** ABOUT THIS EXERCISE **
Wherever "category" appears in the records below, copy the line that holds it.

(Collected data entries)
┌──
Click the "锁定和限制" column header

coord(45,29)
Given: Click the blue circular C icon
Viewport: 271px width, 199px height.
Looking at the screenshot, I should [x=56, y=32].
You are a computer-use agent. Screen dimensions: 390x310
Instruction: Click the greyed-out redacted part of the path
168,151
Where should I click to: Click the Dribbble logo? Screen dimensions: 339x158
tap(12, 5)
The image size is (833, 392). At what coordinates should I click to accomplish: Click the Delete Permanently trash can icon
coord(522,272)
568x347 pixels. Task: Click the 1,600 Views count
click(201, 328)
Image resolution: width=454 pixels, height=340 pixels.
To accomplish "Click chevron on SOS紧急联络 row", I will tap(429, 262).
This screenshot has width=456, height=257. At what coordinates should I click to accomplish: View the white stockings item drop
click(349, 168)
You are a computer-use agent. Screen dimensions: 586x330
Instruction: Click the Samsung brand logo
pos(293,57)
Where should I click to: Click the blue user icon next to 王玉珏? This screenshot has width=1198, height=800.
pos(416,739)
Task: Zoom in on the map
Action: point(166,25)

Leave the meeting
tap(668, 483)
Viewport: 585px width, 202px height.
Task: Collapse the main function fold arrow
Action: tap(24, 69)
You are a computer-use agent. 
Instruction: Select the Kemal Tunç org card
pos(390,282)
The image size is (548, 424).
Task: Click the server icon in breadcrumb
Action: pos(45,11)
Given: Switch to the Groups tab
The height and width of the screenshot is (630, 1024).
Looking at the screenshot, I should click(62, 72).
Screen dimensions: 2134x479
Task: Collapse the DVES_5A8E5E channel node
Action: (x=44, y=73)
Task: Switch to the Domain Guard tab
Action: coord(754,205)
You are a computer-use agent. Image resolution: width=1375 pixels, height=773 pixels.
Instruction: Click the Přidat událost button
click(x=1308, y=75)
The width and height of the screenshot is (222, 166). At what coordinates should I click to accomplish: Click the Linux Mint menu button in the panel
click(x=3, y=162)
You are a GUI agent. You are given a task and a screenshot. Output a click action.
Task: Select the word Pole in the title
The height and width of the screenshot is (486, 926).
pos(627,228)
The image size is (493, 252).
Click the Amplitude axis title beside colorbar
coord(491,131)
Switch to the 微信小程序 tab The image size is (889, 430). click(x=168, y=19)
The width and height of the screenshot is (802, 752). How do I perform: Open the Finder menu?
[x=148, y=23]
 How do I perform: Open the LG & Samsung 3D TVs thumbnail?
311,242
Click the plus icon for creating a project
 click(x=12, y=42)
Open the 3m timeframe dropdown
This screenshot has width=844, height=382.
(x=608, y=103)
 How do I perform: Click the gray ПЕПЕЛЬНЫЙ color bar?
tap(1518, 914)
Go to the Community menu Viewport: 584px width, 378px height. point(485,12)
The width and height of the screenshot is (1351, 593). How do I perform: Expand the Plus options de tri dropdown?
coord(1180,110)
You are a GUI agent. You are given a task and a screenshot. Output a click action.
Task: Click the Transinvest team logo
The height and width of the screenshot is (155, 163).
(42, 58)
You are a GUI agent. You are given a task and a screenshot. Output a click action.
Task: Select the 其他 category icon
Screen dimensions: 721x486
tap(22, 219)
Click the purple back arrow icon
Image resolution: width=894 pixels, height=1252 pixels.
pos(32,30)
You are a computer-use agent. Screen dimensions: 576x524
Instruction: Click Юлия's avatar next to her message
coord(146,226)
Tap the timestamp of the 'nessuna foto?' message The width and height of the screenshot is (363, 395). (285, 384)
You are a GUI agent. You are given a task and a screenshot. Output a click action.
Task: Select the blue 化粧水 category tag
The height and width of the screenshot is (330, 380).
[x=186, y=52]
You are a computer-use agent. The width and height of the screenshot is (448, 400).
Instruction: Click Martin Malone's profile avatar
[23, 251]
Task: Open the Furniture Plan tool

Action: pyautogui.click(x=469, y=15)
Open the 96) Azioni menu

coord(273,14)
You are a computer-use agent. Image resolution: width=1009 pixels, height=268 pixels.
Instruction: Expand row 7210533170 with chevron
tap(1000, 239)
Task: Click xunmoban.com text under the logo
└──
** ANSWER BELOW **
Task: Select the 其他 category icon
Task: Select the blue 化粧水 category tag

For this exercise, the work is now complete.